Dania was already dead when rescue workers pulled her from the rubble, while Iman, 16, died later in hospital, their mother, Asmahan Adas, said. They were among 10 civilians killed in the strikes on Tuesday, including five women and four children.
The mother said she called out her daughters’ names, but she heard no answer.
“The place was filled with dust, but I didn’t care and I entered the room. I wanted to rescue my daughters when I saw the whole room had collapsed on top of them,” she told Reuters.
“The occupation took the dearest to me away, it took my children,” she added.
Israeli officials said Al-Bahtini was one of three senior leaders from Islamic Jihad targeted in the strikes, accusing him of being the commander responsible for a barrage of rocket attacks on Israel last week.
They confirmed that women and children were killed in the air strikes, but said Israel tries to limit civilian casualties.

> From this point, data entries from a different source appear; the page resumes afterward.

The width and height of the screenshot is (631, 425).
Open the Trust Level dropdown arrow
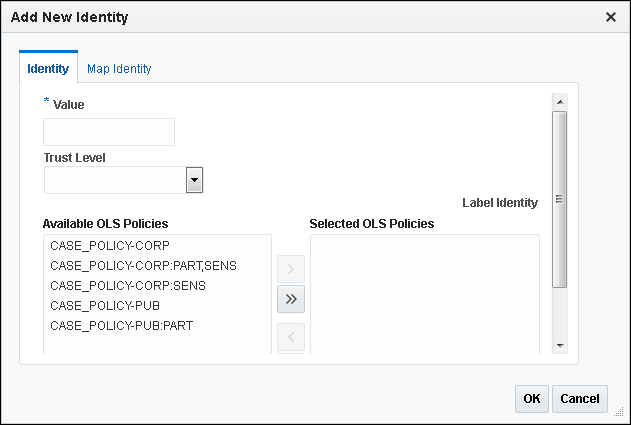195,180
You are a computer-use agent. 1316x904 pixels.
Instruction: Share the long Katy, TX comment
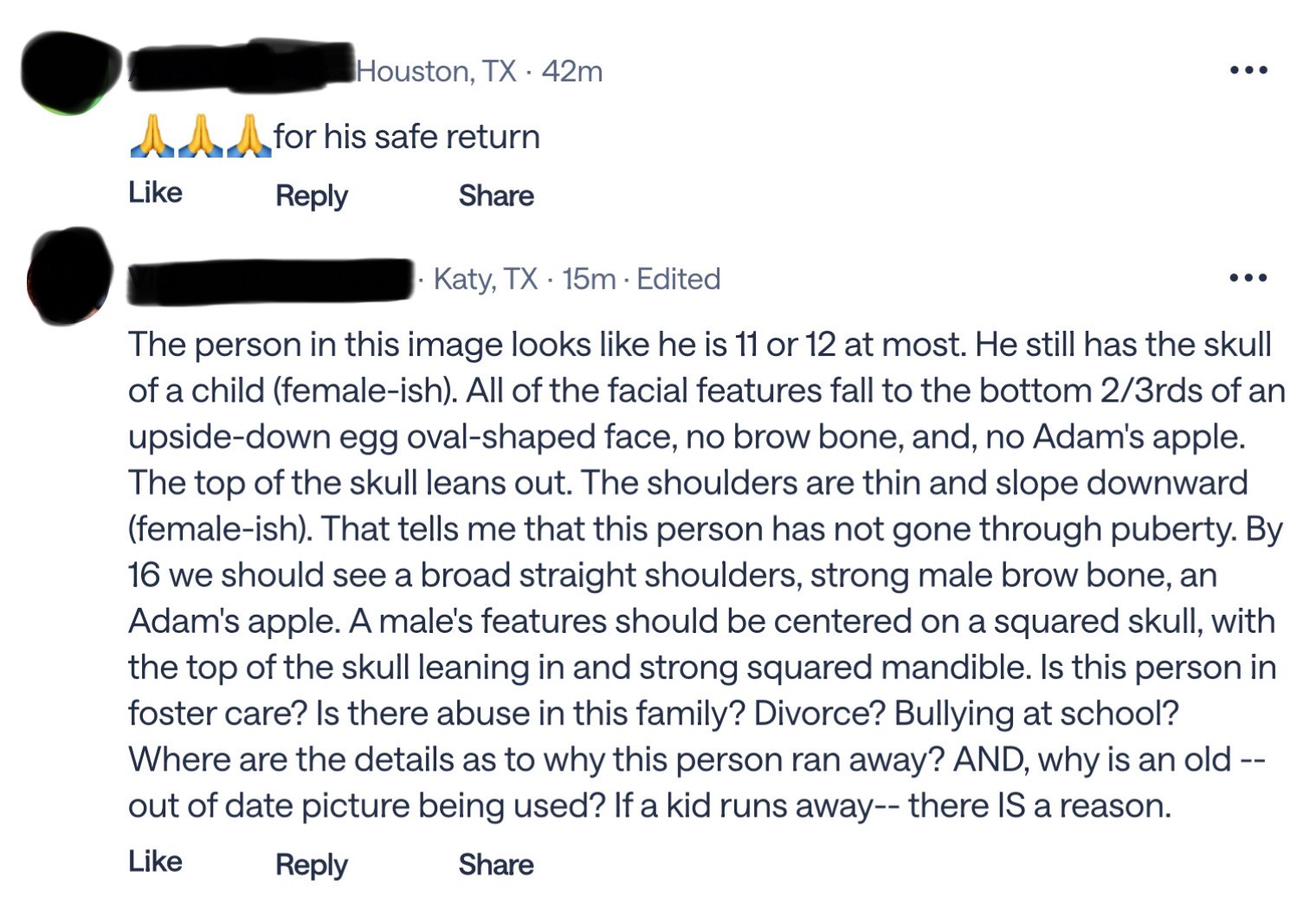496,864
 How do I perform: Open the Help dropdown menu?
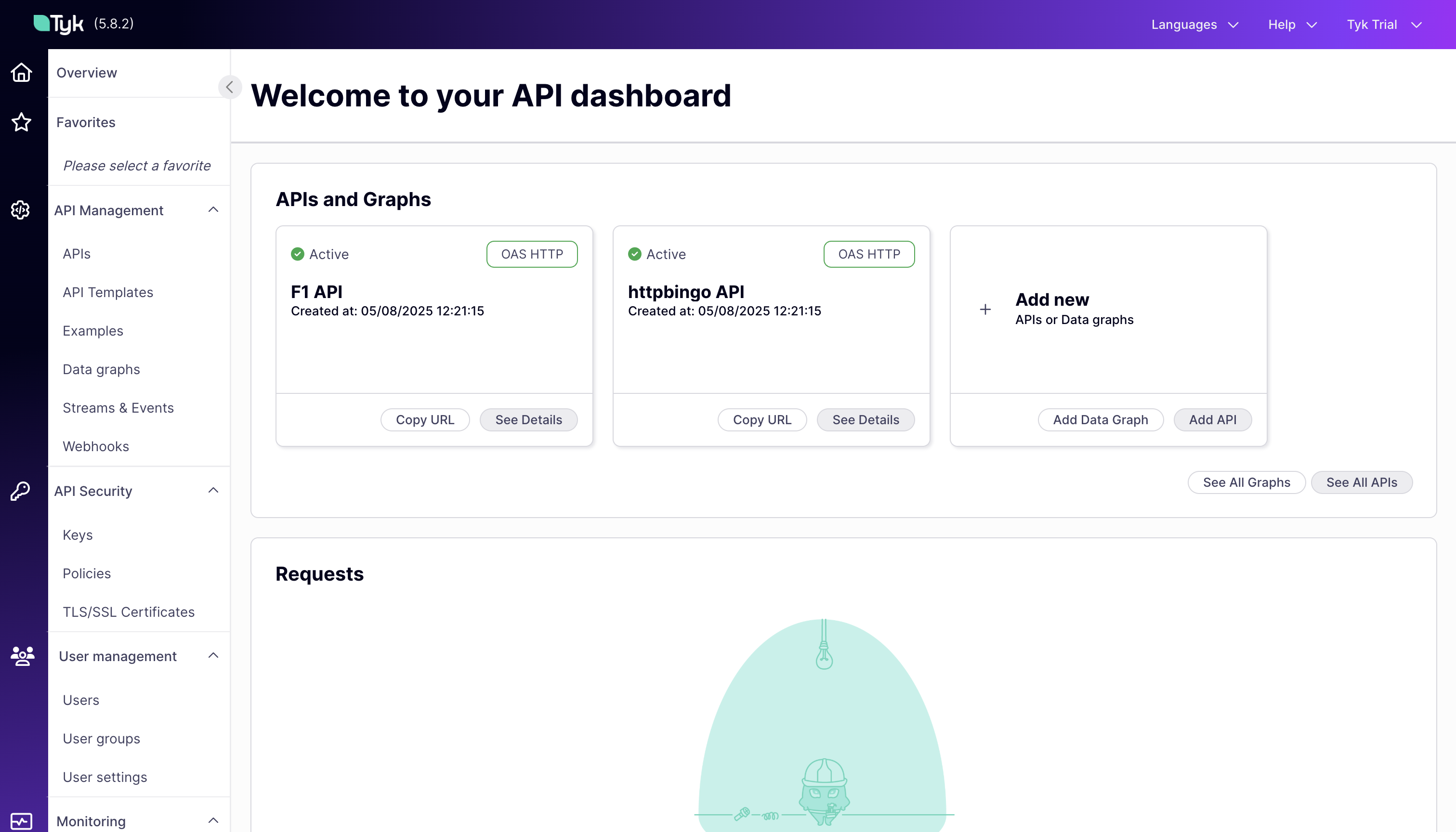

But Palestinian officials in Gaza said Israel targeted residential buildings in the coastal enclave, where 2.3 million people live, squeezed into an area of just 365 square kilometres, and accused Israeli officials of disregarding civilian lives by striking residential spaces that shelter women and children.
According to the Health Ministry, 21 people have died in Gaza since on Tuesday.
Palestinians have lived through several wars with Israel since 2008. Gaza health officials said a 16-year-old Israeli-led blockade has undermined the development of health institutions and crippled the economy, where more than half the population lives in poverty.
Israel withdrew its soldiers and settlers in 2005; it still limits Gaza’s access to the sea and controls its airspace. It also keeps restrictions at two crossings of goods and people it controls with the enclave. Egypt also maintains some restrictions along its frontier with Gaza.